▼

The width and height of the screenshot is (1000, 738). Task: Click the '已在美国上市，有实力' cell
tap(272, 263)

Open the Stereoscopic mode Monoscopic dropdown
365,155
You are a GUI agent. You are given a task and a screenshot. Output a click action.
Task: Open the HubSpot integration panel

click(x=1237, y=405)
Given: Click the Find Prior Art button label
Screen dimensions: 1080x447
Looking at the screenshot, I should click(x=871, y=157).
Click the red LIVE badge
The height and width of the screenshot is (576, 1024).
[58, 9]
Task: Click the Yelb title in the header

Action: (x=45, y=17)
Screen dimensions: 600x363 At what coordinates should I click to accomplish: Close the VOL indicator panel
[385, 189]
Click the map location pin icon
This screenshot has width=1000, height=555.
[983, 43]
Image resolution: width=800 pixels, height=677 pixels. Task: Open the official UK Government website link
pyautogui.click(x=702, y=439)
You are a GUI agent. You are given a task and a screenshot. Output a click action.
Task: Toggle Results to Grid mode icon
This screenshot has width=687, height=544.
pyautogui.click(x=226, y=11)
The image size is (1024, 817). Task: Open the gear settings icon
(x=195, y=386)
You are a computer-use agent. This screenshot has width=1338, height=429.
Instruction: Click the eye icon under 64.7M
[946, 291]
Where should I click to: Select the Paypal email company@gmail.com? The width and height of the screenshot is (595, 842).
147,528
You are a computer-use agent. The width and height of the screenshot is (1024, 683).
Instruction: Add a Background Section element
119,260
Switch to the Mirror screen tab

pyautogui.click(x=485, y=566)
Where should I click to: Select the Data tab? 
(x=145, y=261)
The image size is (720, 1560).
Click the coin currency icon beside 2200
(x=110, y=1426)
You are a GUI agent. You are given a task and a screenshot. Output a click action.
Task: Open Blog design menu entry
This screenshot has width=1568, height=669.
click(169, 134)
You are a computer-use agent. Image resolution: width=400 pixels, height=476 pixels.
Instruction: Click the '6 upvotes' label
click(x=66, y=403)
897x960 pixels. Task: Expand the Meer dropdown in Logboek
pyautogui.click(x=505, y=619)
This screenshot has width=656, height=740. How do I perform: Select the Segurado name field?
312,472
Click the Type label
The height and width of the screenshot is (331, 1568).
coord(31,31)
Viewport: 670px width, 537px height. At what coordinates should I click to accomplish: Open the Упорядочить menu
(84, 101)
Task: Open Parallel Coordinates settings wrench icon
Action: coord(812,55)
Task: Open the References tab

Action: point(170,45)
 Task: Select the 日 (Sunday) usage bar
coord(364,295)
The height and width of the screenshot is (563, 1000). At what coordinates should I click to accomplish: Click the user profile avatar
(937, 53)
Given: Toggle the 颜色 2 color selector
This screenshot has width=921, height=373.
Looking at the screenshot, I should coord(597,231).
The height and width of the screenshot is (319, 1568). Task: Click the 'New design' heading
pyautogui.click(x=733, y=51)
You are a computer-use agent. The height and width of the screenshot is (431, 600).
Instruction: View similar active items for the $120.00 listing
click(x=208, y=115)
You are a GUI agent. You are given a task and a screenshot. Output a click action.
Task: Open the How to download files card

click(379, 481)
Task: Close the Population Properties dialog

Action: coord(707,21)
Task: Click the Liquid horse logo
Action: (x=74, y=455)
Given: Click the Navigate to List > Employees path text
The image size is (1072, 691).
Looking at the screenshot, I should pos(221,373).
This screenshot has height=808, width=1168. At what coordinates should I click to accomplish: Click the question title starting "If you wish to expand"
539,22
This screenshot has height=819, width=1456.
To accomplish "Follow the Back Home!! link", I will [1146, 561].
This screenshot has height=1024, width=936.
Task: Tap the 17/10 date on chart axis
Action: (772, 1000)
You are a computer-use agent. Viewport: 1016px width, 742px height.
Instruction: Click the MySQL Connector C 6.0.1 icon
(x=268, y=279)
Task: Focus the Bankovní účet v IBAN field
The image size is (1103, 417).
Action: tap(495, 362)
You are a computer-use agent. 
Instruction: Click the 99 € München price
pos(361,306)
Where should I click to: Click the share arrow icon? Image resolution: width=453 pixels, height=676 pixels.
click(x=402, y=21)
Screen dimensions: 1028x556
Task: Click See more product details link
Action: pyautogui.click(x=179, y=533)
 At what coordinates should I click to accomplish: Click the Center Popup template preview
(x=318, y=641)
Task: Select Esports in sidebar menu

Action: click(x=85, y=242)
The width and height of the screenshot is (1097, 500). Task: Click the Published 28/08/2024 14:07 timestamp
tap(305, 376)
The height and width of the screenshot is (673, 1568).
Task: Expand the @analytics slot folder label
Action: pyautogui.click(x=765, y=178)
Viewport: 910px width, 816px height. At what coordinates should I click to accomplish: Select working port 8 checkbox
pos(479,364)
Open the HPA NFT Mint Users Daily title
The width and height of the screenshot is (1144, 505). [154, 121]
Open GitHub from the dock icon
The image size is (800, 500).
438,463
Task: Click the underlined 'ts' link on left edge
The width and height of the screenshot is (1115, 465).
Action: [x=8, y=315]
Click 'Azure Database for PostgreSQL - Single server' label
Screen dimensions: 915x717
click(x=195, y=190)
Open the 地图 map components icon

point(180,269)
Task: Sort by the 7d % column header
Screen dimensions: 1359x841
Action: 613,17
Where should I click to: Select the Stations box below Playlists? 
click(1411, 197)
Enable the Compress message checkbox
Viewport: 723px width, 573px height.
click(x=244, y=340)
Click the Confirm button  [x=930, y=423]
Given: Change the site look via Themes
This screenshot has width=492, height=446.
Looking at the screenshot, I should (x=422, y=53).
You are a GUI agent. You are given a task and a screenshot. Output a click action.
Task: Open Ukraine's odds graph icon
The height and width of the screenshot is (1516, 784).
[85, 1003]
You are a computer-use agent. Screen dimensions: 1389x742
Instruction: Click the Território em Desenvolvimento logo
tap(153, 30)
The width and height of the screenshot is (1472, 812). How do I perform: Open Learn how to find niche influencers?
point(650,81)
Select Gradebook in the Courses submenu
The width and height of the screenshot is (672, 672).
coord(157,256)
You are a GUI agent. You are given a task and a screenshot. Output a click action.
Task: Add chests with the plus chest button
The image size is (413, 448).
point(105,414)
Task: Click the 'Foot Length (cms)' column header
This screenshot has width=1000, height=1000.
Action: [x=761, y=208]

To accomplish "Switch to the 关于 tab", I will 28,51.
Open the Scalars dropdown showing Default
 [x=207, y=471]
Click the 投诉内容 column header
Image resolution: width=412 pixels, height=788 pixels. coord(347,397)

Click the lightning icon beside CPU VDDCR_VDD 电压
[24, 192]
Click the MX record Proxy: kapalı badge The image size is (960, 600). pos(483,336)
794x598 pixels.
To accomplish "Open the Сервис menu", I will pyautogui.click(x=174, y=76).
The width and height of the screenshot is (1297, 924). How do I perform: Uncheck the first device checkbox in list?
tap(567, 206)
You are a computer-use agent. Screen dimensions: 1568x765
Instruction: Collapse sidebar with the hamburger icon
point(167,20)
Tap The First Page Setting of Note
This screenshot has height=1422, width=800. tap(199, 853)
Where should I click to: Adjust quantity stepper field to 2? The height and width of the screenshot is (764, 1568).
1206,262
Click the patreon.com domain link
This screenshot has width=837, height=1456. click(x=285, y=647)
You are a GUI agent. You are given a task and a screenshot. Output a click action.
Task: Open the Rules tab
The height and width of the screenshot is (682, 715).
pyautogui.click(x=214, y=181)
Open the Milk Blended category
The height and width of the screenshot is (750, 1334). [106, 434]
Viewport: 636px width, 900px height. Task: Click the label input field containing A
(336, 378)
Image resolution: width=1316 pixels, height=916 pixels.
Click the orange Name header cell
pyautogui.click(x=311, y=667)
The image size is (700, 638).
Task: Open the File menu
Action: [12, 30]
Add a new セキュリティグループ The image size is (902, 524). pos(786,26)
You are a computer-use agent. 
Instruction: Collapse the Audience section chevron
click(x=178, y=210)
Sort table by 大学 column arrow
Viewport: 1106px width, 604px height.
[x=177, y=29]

▲

> [Requirement]:
Within the material above, output exactly the lines from the one with "Viewport: 723px width, 573px height." through the one with "794x598 pixels.", end lines included, and nothing besides.

> [Response to this exercise]:
Viewport: 723px width, 573px height.
click(x=244, y=340)
Click the Confirm button  [x=930, y=423]
Given: Change the site look via Themes
This screenshot has width=492, height=446.
Looking at the screenshot, I should (x=422, y=53).
You are a GUI agent. You are given a task and a screenshot. Output a click action.
Task: Open Ukraine's odds graph icon
The height and width of the screenshot is (1516, 784).
[85, 1003]
You are a computer-use agent. Screen dimensions: 1389x742
Instruction: Click the Território em Desenvolvimento logo
tap(153, 30)
The width and height of the screenshot is (1472, 812). How do I perform: Open Learn how to find niche influencers?
point(650,81)
Select Gradebook in the Courses submenu
The width and height of the screenshot is (672, 672).
coord(157,256)
You are a GUI agent. You are given a task and a screenshot. Output a click action.
Task: Add chests with the plus chest button
The image size is (413, 448).
point(105,414)
Task: Click the 'Foot Length (cms)' column header
This screenshot has width=1000, height=1000.
Action: [x=761, y=208]

To accomplish "Switch to the 关于 tab", I will 28,51.
Open the Scalars dropdown showing Default
 [x=207, y=471]
Click the 投诉内容 column header
Image resolution: width=412 pixels, height=788 pixels. coord(347,397)

Click the lightning icon beside CPU VDDCR_VDD 电压
[24, 192]
Click the MX record Proxy: kapalı badge The image size is (960, 600). pos(483,336)
794x598 pixels.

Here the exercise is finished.